(TEXT SEGMENT):
• • • • • • •
# My SSE thread



## justinspeed79 (Mar 9, 2006)

Here is Whats left of my first SSE. This is the one I crashed right after take-off on the maiden flight. On the maiden, it nosed in after a stall from about 20 feet. Ironically it didn't damage the nose at all, but the plane broke nearly in half, half way down the turtle deck. I repaired the damage, sheeted the turtle deck, rebuilt the entire tail, and did my first covering job on it. I loved the plane, It flew great and looked good! I flew it probably about 15 20 times. One day I was at the school flying it on my lunch break, and all of a sudden I just lost all control. It went into a diving barrel roll at full throttle and that was all she wrote. I think somehow I lost power to the receiver, but there was now way of telling from the wreckage. The battery pack was in pieces after the crash. This is what was left of it, the carnage was nasty!

I wish I had taken some pics of it before I flew it. It will be missed, but I am going to build my other SSE just like it, so in a way, it will fly again!


----------



## Gary (May 21, 2004)

Theres no patching that back together bro.


----------



## Gary (May 21, 2004)

What motor was you running in it? 55AX?


----------



## fishermanX (Jun 23, 2005)
• • • • • • •
(ENTRIES SUPPLIED):
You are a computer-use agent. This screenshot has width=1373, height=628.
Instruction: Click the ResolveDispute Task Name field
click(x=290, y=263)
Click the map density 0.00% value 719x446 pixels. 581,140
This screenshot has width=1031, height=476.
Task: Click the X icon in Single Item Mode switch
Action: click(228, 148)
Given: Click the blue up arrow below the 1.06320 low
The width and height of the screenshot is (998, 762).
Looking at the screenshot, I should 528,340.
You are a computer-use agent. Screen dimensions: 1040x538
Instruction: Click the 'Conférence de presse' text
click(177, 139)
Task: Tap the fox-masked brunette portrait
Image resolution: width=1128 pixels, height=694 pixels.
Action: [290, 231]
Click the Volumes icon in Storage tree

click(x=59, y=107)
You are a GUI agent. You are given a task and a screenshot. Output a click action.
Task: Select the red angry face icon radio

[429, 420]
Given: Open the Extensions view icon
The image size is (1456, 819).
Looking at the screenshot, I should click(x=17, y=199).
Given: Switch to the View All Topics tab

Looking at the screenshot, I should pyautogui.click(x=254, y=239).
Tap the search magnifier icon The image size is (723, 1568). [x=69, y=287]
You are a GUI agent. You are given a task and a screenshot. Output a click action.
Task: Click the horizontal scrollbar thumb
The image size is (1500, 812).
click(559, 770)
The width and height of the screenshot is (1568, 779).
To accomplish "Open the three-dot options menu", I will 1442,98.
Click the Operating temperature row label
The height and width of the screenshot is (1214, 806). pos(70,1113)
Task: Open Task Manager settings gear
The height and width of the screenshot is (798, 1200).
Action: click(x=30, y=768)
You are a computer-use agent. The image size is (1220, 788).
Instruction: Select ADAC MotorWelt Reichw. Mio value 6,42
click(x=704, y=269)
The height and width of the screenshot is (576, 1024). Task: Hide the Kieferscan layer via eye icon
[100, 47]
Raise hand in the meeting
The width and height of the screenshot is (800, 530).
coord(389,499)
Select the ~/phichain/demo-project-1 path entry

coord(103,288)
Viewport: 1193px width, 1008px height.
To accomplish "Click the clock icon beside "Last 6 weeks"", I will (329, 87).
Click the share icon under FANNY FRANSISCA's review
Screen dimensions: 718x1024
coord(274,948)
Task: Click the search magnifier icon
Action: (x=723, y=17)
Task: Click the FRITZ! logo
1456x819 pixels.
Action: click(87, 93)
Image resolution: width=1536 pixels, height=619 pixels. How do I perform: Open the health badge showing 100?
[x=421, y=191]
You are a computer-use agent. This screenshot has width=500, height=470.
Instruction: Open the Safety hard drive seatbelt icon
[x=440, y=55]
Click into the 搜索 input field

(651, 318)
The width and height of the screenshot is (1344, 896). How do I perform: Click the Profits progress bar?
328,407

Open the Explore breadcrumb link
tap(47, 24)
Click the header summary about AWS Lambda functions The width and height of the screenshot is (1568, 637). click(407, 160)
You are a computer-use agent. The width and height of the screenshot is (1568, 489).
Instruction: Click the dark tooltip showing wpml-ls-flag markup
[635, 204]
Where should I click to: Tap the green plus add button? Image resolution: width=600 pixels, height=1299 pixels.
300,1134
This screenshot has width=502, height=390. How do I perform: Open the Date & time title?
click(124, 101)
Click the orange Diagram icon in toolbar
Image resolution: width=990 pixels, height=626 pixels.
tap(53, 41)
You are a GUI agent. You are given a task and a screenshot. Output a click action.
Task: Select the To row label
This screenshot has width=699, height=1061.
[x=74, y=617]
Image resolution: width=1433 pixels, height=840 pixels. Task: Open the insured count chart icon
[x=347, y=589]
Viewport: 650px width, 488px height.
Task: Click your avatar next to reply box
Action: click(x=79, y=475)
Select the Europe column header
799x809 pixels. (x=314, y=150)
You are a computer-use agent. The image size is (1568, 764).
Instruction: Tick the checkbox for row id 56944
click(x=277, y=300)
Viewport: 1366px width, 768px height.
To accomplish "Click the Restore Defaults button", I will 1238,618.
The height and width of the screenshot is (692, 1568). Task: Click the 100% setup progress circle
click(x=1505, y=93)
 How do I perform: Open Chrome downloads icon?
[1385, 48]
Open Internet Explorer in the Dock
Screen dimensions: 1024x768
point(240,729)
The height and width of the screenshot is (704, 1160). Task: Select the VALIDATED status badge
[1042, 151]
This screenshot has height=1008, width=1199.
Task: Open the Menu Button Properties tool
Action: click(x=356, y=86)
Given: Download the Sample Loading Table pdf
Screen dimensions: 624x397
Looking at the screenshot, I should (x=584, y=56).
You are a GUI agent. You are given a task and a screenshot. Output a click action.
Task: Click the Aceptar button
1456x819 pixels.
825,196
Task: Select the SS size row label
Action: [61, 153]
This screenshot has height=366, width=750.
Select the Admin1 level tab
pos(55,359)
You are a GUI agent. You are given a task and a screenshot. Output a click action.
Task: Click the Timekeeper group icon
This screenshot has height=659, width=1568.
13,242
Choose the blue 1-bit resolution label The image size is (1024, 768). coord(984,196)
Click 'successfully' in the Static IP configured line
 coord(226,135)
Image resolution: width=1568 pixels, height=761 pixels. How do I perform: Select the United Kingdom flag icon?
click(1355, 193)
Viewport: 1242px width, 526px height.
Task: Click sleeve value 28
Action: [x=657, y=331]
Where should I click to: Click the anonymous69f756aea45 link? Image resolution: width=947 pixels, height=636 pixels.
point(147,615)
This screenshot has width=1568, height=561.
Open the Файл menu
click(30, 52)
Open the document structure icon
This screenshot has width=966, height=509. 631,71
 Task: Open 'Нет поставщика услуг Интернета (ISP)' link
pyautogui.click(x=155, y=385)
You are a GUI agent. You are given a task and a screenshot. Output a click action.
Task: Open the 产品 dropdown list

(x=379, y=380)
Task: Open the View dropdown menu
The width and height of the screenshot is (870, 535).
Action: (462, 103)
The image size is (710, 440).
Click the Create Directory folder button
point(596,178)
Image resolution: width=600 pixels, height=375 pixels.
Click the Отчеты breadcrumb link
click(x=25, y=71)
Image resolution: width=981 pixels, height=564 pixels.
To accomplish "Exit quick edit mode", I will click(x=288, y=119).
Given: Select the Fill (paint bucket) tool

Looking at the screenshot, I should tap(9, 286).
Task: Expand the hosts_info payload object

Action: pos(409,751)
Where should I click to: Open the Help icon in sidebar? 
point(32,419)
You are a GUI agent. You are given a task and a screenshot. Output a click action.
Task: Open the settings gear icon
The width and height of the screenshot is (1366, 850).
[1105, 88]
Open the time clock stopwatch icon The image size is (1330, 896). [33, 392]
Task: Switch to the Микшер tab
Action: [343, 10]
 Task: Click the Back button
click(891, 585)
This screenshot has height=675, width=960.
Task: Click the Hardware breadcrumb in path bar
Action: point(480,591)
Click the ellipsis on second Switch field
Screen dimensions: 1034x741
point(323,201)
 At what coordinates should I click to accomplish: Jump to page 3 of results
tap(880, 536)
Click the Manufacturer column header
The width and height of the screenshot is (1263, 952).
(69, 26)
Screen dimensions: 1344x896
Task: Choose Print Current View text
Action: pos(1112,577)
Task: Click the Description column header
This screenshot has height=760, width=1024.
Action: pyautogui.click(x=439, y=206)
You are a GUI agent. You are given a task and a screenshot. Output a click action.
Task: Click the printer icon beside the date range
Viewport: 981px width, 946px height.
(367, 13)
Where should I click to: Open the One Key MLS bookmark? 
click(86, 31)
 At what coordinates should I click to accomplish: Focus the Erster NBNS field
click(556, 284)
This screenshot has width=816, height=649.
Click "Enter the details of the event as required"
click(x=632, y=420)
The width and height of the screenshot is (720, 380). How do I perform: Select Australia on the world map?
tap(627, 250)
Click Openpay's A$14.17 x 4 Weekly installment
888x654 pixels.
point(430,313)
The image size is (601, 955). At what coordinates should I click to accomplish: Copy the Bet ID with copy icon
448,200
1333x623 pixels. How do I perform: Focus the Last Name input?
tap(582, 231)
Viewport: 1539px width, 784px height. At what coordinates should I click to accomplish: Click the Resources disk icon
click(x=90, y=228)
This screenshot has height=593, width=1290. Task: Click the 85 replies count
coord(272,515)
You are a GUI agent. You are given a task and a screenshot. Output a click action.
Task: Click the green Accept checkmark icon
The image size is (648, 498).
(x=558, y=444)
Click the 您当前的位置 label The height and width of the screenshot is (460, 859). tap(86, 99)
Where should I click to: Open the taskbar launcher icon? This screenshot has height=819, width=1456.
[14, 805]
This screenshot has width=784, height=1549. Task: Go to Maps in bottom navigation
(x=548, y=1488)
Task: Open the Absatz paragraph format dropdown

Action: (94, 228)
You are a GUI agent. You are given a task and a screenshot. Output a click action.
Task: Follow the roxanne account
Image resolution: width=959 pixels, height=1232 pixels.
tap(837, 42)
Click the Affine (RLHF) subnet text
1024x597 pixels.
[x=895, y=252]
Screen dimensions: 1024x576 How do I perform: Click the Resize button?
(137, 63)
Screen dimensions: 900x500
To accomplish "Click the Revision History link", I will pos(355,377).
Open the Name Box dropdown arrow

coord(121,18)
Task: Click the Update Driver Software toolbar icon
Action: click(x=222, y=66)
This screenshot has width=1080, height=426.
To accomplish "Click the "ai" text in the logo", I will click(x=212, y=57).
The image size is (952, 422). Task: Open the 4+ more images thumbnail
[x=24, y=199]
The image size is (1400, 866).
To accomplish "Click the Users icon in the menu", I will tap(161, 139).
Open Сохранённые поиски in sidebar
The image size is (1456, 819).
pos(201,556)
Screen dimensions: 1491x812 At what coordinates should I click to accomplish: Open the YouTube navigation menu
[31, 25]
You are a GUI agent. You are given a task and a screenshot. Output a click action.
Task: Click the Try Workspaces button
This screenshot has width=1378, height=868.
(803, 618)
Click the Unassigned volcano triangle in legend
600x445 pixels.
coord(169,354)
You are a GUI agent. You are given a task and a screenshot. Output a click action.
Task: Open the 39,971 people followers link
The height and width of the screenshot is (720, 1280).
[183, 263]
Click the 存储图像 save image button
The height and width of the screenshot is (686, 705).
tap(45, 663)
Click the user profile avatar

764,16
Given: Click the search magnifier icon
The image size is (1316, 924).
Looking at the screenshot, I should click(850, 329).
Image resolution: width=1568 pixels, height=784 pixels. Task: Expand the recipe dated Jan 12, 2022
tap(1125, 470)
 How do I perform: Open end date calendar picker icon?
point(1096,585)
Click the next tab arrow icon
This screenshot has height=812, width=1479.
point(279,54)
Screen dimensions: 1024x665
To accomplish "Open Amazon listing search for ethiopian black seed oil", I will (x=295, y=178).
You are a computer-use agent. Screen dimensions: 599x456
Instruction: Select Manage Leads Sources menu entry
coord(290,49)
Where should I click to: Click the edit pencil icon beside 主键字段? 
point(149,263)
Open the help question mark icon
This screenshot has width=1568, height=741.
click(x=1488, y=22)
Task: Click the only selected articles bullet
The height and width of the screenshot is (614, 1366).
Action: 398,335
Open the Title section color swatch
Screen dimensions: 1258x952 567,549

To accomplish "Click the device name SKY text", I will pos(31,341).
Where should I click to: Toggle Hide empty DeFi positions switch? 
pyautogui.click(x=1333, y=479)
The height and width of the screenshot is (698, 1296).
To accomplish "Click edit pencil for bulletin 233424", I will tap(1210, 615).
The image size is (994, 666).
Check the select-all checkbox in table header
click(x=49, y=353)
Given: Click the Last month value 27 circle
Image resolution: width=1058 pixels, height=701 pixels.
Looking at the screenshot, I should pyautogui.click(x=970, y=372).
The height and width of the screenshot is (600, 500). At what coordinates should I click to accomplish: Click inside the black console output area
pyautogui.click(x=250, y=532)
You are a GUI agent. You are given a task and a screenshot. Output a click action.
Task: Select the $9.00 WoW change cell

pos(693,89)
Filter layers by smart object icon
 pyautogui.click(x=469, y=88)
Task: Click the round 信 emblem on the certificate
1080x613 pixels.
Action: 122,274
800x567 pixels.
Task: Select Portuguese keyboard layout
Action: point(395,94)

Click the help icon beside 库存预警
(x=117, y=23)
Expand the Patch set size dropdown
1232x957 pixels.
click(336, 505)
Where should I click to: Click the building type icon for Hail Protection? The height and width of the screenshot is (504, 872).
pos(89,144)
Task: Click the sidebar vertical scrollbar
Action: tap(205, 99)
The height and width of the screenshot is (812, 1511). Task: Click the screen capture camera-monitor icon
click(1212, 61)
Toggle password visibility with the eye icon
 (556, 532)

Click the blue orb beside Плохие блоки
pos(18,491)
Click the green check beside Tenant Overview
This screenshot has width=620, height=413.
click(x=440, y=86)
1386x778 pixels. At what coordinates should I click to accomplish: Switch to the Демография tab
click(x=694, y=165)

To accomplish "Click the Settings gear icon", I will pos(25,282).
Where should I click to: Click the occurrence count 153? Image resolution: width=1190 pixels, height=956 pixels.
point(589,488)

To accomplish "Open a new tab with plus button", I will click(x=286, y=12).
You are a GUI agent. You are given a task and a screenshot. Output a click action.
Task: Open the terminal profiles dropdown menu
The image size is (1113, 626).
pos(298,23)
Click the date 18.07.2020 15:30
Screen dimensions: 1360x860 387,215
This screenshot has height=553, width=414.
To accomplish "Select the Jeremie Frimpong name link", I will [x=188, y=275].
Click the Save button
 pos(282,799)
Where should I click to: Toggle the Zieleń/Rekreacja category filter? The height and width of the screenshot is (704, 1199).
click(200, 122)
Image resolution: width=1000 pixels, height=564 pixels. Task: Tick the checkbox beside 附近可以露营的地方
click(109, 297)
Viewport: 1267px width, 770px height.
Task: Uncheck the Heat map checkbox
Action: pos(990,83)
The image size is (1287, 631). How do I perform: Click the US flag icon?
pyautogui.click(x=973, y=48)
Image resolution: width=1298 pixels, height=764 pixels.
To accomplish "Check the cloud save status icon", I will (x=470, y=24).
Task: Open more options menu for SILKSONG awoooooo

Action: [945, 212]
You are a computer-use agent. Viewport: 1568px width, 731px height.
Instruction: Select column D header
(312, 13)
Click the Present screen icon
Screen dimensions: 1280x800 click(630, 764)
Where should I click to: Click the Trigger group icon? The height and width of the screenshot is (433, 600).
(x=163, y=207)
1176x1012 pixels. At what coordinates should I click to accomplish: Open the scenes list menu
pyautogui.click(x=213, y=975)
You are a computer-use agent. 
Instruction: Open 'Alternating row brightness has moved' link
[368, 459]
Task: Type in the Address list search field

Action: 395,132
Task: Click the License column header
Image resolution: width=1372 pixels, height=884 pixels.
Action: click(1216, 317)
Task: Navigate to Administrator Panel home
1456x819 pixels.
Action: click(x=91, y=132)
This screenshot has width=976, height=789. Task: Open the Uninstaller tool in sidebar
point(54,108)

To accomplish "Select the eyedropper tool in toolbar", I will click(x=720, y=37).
• • • • • • •
(TASKS TO PERFORM):
A. Retype the passage from the SSE thread starting with "# My SSE thread" and going on through "carnage was nasty!".
B. List the things the first post in the SSE thread says were done to the plane after the maiden-flight crash.
C. According to the SSE thread, from about what height did the plane nose in after a stall on its maiden flight?

(EXPECTED OUTPUTS):
A.
# My SSE thread



## justinspeed79 (Mar 9, 2006)

Here is Whats left of my first SSE. This is the one I crashed right after take-off on the maiden flight. On the maiden, it nosed in after a stall from about 20 feet. Ironically it didn't damage the nose at all, but the plane broke nearly in half, half way down the turtle deck. I repaired the damage, sheeted the turtle deck, rebuilt the entire tail, and did my first covering job on it. I loved the plane, It flew great and looked good! I flew it probably about 15 20 times. One day I was at the school flying it on my lunch break, and all of a sudden I just lost all control. It went into a diving barrel roll at full throttle and that was all she wrote. I think somehow I lost power to the receiver, but there was now way of telling from the wreckage. The battery pack was in pieces after the crash. This is what was left of it, the carnage was nasty!

B.
- Repaired the damage
- Sheeted the turtle deck
- Rebuilt the entire tail
- Did a first covering job on it

C. About 20 feet.